SIRT1 and SIRT3 Impact Host Mitochondrial Function and Host Salmonella pH Balance during Infection

Abstract

Mitochondria are important organelles that regulate energy homeostasis. Mitochondrial health and dynamics are crucial determinants of the outcome of several bacterial infections. SIRT3, a major mitochondrial sirtuin, along with SIRT1 regulates key mitochondrial functions. This led to considerable interest in understanding the role of SIRT1 and SIRT3 in governing mitochondrial functions during Salmonella infection. Here, we show that loss of SIRT1 and SIRT3 function either by shRNA-mediated knockdown or by inhibitor treatment led to increased mitochondrial dysfunction with alteration in mitochondrial bioenergetics alongside increased mitochondrial superoxide generation in Salmonella-infected macrophages.
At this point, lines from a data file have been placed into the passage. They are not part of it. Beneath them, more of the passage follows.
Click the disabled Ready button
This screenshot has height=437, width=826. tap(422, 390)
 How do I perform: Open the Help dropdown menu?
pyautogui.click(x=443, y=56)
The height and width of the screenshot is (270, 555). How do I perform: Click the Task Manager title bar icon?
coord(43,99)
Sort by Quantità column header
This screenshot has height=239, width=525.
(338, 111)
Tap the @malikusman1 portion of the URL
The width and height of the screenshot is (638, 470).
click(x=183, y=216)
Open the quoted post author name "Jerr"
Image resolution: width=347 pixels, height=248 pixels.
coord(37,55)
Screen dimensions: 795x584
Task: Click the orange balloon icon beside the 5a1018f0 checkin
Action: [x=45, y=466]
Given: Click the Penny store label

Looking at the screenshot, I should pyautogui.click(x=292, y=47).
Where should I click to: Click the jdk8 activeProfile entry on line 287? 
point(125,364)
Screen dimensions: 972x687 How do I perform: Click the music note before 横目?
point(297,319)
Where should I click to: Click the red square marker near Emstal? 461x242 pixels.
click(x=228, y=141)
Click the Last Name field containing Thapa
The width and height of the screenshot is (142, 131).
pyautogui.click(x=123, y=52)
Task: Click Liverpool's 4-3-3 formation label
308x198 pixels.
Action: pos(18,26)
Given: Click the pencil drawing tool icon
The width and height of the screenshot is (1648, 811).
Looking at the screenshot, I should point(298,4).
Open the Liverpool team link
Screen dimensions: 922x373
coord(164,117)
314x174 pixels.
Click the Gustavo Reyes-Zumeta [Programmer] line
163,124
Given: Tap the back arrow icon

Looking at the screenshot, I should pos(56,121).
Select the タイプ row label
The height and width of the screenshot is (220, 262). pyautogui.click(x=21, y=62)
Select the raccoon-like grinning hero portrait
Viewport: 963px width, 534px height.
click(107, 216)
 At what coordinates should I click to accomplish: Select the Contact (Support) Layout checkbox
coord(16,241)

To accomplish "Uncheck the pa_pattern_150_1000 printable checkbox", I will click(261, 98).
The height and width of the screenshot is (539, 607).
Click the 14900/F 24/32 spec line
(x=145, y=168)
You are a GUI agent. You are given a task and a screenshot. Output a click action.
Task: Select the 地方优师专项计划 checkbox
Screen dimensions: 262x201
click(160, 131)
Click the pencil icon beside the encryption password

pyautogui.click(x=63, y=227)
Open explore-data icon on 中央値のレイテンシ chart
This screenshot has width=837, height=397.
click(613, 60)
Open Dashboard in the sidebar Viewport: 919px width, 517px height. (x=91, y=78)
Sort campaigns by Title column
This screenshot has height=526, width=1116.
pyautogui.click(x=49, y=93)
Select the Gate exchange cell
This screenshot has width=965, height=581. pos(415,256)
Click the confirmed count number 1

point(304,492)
Consistent with dysfunctional mitochondria, mitophagy was induced along with altered mitochondrial fusion–fission dynamics in S. typhimurium-infected macrophages. Additionally, the mitochondrial bioenergetic alteration promotes acidification of the infected macrophage cytosolic pH. This host cytosolic pH imbalance skewed the intraphagosomal and intrabacterial pH in the absence of SIRT1 and SIRT3, resulting in decreased SPI-2 gene expression. Our results suggest a novel role for SIRT1 and SIRT3 in maintaining the intracellular Salmonella niche by modulating the mitochondrial bioenergetics and dynamics in the infected macrophages.